- **Objective**: Copy the records below line for line, changing nothing.

* BEGIN Supplied material *

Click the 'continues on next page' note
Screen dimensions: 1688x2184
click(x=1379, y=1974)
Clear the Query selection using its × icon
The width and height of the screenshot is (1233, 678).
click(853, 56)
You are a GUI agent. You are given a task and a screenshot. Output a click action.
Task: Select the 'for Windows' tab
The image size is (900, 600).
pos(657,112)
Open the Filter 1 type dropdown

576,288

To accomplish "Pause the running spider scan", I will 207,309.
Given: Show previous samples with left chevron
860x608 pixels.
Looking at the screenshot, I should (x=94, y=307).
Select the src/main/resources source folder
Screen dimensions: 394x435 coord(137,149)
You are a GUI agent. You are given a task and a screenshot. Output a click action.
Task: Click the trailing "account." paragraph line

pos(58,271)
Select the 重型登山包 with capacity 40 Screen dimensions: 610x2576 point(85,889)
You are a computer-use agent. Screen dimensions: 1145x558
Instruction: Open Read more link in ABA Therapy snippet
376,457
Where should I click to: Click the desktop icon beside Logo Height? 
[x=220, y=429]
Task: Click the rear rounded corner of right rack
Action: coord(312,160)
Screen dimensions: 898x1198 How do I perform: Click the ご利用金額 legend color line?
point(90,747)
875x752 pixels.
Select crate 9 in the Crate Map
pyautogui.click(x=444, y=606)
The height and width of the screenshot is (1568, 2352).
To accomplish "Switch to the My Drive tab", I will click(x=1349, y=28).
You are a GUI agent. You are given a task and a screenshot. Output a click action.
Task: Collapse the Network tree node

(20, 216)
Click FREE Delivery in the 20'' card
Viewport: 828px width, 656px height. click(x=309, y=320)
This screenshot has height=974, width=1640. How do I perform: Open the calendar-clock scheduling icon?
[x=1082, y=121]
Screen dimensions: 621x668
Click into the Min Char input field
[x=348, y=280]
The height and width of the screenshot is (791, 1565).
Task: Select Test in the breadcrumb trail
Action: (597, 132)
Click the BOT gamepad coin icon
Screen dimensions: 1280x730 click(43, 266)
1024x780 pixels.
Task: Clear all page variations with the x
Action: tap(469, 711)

* END Supplied material *

- **Exercise output**:
Click the 'continues on next page' note
Screen dimensions: 1688x2184
click(x=1379, y=1974)
Clear the Query selection using its × icon
The width and height of the screenshot is (1233, 678).
click(853, 56)
You are a GUI agent. You are given a task and a screenshot. Output a click action.
Task: Select the 'for Windows' tab
The image size is (900, 600).
pos(657,112)
Open the Filter 1 type dropdown

576,288

To accomplish "Pause the running spider scan", I will 207,309.
Given: Show previous samples with left chevron
860x608 pixels.
Looking at the screenshot, I should (x=94, y=307).
Select the src/main/resources source folder
Screen dimensions: 394x435 coord(137,149)
You are a GUI agent. You are given a task and a screenshot. Output a click action.
Task: Click the trailing "account." paragraph line

pos(58,271)
Select the 重型登山包 with capacity 40 Screen dimensions: 610x2576 point(85,889)
You are a computer-use agent. Screen dimensions: 1145x558
Instruction: Open Read more link in ABA Therapy snippet
376,457
Where should I click to: Click the desktop icon beside Logo Height? 
[x=220, y=429]
Task: Click the rear rounded corner of right rack
Action: coord(312,160)
Screen dimensions: 898x1198 How do I perform: Click the ご利用金額 legend color line?
point(90,747)
875x752 pixels.
Select crate 9 in the Crate Map
pyautogui.click(x=444, y=606)
The height and width of the screenshot is (1568, 2352).
To accomplish "Switch to the My Drive tab", I will click(x=1349, y=28).
You are a GUI agent. You are given a task and a screenshot. Output a click action.
Task: Collapse the Network tree node

(20, 216)
Click FREE Delivery in the 20'' card
Viewport: 828px width, 656px height. click(x=309, y=320)
This screenshot has height=974, width=1640. How do I perform: Open the calendar-clock scheduling icon?
[x=1082, y=121]
Screen dimensions: 621x668
Click into the Min Char input field
[x=348, y=280]
The height and width of the screenshot is (791, 1565).
Task: Select Test in the breadcrumb trail
Action: (597, 132)
Click the BOT gamepad coin icon
Screen dimensions: 1280x730 click(43, 266)
1024x780 pixels.
Task: Clear all page variations with the x
Action: tap(469, 711)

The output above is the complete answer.